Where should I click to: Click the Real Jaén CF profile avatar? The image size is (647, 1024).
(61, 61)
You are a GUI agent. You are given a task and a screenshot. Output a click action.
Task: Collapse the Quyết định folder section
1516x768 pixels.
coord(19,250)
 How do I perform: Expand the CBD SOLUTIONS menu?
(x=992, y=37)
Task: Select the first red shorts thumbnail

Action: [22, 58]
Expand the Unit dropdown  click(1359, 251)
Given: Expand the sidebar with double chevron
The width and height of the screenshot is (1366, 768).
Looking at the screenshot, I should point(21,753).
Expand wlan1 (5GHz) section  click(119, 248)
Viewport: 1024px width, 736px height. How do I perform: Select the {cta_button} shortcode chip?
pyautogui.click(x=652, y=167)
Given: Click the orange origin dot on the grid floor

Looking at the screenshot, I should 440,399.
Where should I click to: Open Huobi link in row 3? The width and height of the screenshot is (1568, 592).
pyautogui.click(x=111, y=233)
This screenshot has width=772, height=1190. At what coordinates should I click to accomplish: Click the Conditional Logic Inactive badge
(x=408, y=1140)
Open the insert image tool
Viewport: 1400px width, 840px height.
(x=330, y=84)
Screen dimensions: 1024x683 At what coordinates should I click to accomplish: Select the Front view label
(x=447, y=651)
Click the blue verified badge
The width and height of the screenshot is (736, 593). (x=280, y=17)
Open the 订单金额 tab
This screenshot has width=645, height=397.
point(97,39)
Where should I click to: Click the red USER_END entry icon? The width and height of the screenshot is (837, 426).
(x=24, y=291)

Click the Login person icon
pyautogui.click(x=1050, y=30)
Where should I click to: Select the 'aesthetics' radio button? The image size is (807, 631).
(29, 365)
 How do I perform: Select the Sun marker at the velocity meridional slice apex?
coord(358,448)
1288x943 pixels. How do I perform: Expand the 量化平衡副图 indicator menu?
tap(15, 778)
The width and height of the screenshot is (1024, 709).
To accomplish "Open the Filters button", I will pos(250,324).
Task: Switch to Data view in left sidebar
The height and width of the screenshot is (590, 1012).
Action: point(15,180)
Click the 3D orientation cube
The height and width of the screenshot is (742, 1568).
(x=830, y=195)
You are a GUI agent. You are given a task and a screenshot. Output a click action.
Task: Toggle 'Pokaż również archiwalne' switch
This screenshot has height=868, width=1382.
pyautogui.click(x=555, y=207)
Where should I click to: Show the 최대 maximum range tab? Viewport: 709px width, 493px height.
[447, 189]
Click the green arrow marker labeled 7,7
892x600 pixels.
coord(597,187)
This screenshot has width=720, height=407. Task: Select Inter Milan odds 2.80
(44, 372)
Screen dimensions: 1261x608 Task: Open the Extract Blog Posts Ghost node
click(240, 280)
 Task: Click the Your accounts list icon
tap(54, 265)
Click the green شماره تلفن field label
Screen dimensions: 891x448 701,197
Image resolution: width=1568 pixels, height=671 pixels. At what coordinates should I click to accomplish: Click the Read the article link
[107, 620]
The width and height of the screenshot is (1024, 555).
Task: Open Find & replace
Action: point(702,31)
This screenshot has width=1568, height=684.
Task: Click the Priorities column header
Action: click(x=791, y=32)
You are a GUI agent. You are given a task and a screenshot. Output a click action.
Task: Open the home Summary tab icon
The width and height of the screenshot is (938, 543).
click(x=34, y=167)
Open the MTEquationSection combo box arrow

_ _ _ _ _

Try it:
Please give the number of lines in the data above where the word "sidebar" appears, and nothing besides.

Response to this task:
2